Negli ultimi anni l’azienda ha provato a estendere la propria produzione avviando stabilimenti in altri paesi asiatici e in India, ma i più grandi e importanti siti produttivi per i suoi iPhone e gli altri dispositivi continuano a essere in Cina, senza contare le notevoli opportunità di mercato per la vendita dei prodotti e dei servizi online nel paese.
Controllo dei dati
Le prime serie difficoltà emersero intorno al 2016, quando il governo cinese approvò una legge che rendeva obbligatoria la conservazione in Cina di tutte le informazioni personali degli utenti raccolte sul territorio cinese. Il problema riguardava tutte le aziende straniere attive nel paese, ma era particolarmente sentito da Apple visti gli stretti rapporti commerciali e la dipendenza dagli stabilimenti cinesi per la produzione dei suoi dispositivi.
Dopo un confronto interno, Apple acconsentì a trasferire tutti i dati dei propri utenti cinesi in Cina, affidando la gestione di questi ultimi a una società appaltatrice cinese controllata dal governo. La scelta, secondo la ricostruzione del New York Times, derivò dal fatto che le leggi statunitensi impediscono di cedere dati alla Cina, divieto che Apple avrebbe evitato coinvolgendo un’altra società registrata direttamente nel paese.
I server del centro dati sono impiegati per gestire gli account cinesi di iCloud, il servizio di Apple per salvare online i propri contatti, le fotografie e gli stessi backup degli iPhone e degli altri dispositivi Apple. A differenza di quanto fa negli altri paesi, l’azienda ha inoltre acconsentito a mantenere le chiavi per decodificare i salvataggi negli stessi centri dati in Cina, la cui gestione è affidata a un’azienda di proprietà del governo.
Secondo diversi esperti e alcuni dipendenti di Apple, queste concessioni rendono di fatto possibile il controllo dei dati degli utenti cinesi da parte delle autorità della Cina, senza che sia necessario un intervento diretto da parte dell’azienda. Apple ha negato questa circostanza, dicendo di avere comunque il controllo delle chiavi per la decodifica dei file e di non avere «compromesso» la sicurezza dei dati per gli utenti in Cina.
Apple ha dichiarato di avere fornito in nove casi informazioni su altrettanti account iCloud, in seguito ad alcune richieste da parte del governo cinese. Non è però chiaro quante siano state le richieste ricevute negli ultimi anni, né se in altre circostanze il governo cinese abbia provveduto in autonomia ad accedere ai dati per i quali aveva interesse. La richiesta di informazioni su singoli account viene formulata spesso dai governi anche in Occidente, ma le aziende tecnologiche hanno maggiori garanzie per opporsi alle richieste che non ritengono motivate, coinvolgendo poi la magistratura per risolvere i casi più controversi.
App Store
Oltre alle concessioni sull’accessibilità ai dati, Apple in questi anni ha elaborato una propria burocrazia interna per bocciare o rimuovere le applicazioni dal suo App Store che potrebbero violare le regole del governo cinese, o causare irritazioni tra i suoi funzionari. Gli impiegati che si occupano della versione cinese dell’App Store ricevono una formazione per badare a particolari caratteristiche delle applicazioni. Oltre ai contenuti di norma vietati da Apple in tutti i paesi, come quelli pornografici, nel caso della Cina sono previste limitazioni per le app che si occupano delle violente repressioni di piazza Tienanmen, dell’indipendenza del Tibet, dei contenziosi con Taiwan e di particolari movimenti religiosi.

ESTRATTO DEL DATASET »
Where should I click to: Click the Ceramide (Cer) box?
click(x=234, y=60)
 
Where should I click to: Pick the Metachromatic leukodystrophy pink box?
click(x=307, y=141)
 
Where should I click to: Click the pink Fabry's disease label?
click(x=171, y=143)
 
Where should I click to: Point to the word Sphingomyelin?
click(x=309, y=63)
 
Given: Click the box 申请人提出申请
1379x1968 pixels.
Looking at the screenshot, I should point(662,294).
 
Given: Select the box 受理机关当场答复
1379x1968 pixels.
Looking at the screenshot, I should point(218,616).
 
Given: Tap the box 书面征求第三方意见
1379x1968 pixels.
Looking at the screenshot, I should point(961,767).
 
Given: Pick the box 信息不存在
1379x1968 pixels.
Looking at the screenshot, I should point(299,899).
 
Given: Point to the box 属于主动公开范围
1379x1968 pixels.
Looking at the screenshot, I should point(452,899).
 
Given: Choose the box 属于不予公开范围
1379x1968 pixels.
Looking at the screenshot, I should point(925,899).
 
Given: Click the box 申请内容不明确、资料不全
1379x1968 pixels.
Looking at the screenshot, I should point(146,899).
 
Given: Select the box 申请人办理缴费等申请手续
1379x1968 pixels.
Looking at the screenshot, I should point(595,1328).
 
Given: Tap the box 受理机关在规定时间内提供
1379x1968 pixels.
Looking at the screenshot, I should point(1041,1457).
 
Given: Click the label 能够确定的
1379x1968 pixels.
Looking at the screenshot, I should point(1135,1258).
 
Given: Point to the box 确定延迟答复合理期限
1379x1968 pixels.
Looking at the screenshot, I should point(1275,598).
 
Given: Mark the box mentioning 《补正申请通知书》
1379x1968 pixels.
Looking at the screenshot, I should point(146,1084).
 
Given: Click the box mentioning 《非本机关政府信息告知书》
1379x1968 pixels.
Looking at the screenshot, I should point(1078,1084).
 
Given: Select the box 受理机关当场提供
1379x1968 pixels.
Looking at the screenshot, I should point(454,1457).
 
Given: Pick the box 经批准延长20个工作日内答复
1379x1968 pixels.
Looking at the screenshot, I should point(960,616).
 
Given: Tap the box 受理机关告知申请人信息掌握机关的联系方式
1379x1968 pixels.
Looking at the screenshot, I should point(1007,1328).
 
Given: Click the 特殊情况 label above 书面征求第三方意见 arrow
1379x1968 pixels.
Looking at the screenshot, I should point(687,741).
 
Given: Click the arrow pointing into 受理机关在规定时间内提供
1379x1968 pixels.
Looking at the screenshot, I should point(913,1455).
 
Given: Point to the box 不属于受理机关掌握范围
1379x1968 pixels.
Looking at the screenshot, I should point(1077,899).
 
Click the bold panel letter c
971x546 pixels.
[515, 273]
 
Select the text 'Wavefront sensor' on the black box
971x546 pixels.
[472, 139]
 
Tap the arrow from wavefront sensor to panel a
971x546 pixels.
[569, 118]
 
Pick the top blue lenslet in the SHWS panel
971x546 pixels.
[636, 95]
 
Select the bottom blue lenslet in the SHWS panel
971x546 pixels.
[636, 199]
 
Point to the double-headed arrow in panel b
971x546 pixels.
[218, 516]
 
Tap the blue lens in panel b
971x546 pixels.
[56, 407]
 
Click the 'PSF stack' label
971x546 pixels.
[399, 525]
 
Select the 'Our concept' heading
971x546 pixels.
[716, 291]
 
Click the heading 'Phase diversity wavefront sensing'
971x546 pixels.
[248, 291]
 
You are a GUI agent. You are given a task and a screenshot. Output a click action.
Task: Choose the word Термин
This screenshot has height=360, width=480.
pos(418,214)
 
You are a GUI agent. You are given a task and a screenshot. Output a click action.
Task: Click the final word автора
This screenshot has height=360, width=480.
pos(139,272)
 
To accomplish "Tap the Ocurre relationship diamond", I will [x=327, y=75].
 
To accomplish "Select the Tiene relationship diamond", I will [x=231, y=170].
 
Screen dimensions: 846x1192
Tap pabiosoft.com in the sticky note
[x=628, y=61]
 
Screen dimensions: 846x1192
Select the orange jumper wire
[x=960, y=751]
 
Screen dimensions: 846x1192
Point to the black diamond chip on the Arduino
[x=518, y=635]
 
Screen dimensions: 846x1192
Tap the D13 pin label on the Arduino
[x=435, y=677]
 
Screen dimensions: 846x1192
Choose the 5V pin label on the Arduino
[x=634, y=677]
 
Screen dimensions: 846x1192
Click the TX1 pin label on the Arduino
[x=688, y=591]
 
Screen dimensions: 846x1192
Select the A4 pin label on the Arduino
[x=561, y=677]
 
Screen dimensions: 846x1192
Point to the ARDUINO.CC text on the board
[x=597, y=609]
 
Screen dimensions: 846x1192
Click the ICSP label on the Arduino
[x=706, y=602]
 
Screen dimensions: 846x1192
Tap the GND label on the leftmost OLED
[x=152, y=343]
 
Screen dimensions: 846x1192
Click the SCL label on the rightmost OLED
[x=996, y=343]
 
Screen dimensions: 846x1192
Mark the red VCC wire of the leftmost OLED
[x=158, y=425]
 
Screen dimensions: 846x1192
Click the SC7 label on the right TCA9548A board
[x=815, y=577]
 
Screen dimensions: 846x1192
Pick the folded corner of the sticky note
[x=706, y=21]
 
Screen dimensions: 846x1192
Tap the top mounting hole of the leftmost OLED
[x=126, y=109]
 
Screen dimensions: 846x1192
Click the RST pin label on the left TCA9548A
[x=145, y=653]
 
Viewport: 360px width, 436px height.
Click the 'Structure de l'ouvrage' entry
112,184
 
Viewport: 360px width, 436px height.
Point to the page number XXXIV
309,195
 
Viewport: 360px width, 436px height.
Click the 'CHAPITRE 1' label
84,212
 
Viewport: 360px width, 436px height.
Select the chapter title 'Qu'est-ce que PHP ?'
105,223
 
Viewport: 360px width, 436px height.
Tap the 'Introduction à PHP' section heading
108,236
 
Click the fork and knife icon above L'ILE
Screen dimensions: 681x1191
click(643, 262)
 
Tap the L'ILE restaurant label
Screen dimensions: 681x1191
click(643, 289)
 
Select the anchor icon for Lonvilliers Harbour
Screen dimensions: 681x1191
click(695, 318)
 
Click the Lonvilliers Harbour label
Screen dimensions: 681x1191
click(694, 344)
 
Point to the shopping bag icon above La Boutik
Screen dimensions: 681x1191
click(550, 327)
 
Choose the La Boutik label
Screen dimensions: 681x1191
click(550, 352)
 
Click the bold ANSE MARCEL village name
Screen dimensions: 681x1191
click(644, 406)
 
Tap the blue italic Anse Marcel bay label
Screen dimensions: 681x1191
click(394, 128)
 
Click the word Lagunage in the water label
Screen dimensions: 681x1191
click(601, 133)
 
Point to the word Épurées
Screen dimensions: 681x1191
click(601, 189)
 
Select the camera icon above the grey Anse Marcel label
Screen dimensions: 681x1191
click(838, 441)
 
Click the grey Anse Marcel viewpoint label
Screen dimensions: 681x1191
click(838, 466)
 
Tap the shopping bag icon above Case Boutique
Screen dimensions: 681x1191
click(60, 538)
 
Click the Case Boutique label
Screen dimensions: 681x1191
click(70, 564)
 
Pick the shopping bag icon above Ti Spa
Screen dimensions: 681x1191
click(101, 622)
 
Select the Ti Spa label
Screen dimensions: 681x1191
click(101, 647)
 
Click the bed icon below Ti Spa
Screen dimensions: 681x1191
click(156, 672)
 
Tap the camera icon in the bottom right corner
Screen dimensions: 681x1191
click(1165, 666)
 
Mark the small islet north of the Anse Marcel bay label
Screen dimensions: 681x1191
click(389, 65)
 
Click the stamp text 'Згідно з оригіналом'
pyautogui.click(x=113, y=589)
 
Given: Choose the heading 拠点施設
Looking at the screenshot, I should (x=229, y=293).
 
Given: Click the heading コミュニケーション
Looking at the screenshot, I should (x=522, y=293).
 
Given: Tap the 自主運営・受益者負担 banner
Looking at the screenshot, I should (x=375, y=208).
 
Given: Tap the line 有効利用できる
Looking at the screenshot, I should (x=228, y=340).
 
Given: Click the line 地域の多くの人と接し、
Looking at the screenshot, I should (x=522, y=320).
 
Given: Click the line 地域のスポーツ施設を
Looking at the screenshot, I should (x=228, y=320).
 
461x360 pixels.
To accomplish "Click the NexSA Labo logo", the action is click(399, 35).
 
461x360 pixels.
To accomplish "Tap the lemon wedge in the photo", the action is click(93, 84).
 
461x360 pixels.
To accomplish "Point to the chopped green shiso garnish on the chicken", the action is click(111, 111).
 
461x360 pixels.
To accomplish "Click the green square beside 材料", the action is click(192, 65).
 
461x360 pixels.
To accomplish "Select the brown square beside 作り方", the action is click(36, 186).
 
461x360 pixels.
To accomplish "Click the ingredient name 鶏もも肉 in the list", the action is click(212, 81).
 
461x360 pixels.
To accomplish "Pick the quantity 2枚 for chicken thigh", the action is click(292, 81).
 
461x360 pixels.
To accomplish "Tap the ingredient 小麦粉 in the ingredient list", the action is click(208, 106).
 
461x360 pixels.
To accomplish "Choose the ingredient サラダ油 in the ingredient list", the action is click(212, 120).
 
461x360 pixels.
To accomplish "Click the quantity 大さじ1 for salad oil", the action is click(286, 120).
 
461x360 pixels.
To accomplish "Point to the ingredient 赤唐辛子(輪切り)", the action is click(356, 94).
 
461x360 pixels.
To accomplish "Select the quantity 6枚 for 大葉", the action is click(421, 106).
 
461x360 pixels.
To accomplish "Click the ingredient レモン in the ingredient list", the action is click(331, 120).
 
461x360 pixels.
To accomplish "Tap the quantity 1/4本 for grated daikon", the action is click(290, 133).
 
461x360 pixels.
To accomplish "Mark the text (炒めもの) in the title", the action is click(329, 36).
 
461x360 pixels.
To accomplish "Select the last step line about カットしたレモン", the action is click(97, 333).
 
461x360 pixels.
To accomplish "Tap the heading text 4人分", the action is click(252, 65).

CONSEGNA »
Scrivi il seguito del brano su Apple e la Cina, partendo subito dopo la sua ultima frase. Le righe del dataset non servono per questo esercizio.

RISULTATO »
Apple sembra mantenere un ruolo per lo più proattivo, teso ad anticipare le richieste del governo cinese, in modo da non avere direttamente problemi con la censura. Nel 2018, comunque, il governo della Cina chiese ad Apple di non approvare un’applicazione sviluppata da Guo Wengui, un miliardario che aveva accusato i funzionari cinesi di corruzione. I dirigenti di Apple decisero di inserire Guo in una lista di «contenuti sensibili per la Cina», che viene utilizzata dai software dell’azienda per controllare che particolari termini e argomenti non siano presenti sulle applicazioni che vengono destinate al mercato cinese.
In una circostanza il filtro non funzionò a dovere, rendendo possibile il download di un’applicazione realizzata da Guo. I dirigenti di Apple se ne accorsero, rimossero rapidamente l’app e poi avviarono un’indagine che portò al licenziamento di un impiegato che si era occupato della revisione prima dell’approvazione.
In generale, la quantità di applicazioni rimosse dall’App Store cinese non sembra avere pari rispetto alle normali attività di controllo esercitate in altri paesi dall’azienda. Il New York Times ha stimato che dal 2017 siano sparite almeno 55mila applicazioni dall’App Store in Cina, nonostante molte di queste continuino a essere disponibili negli altri paesi. Oltre 35mila di queste app erano giochi per i quali la Cina richiede un’approvazione dalle autorità, mentre le altre 20mila coprivano diverse categorie, comprese applicazioni per gestire e organizzare manifestazioni, app per incontri, per scambiarsi messaggi e per leggere notizie pubblicate da testate estere.
Apple sostiene che in diversi casi siano stati gli stessi sviluppatori a rimuovere le loro applicazioni, e ha inoltre segnalato di avere ricevuto molte meno richieste di rimozione da parte delle autorità cinesi di quanto emerga dalle stime del New York Times. La discrepanza dei dati è probabilmente dovuta dal fatto che Apple fornisce solo statistiche sulle richieste di rimozione da parte dei governi, mentre non offre molte informazioni sulle applicazioni che decide di rimuovere direttamente, anche in assenza di una richiesta dall’esterno.
Rapporti difficili
Spesso descritta come “la fabbrica del mondo”, la Cina è un partner commerciale essenziale per molte aziende occidentali che producono negli stabilimenti cinesi buona parte dei loro prodotti. Molte di queste, come Apple, hanno una stretta dipendenza dal paese per condurre i loro affari e negli ultimi anni il governo cinese ha sfruttato la circostanza per fare richieste e imporre condizioni, sapendo di poter fare leva sugli interessi economici e in alcuni casi sulle stesse possibilità di esistenza delle aziende che hanno spostato in Cina buona parte della loro produzione.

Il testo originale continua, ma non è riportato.